* [Provided entries]:
----------
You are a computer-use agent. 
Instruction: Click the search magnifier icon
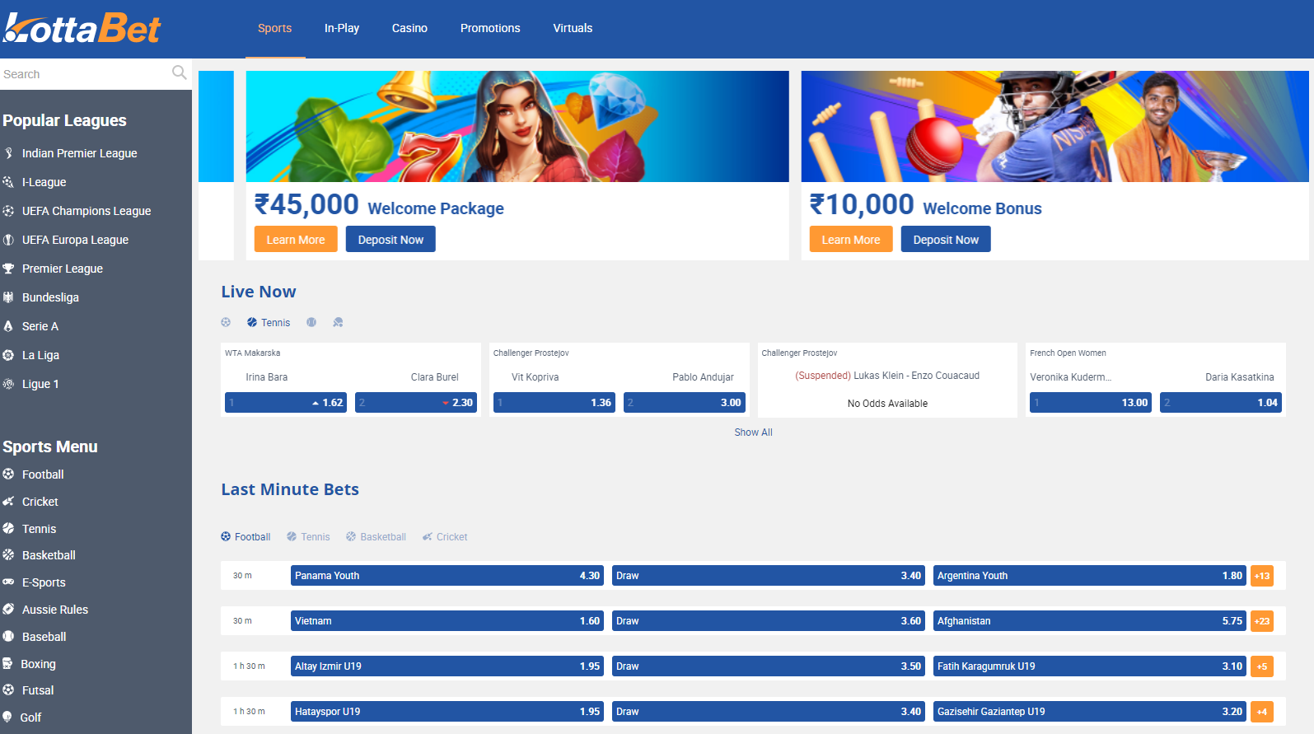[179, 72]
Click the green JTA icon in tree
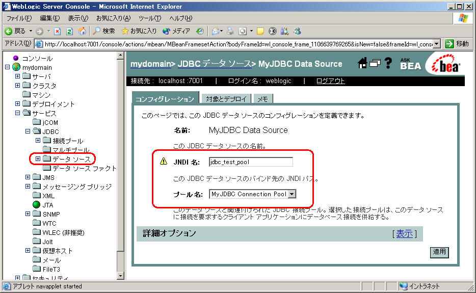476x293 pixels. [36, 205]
----------
* [Aim]:
State how many of the rows above contain the string "Click". Give only the number.

* [Full solution]:
2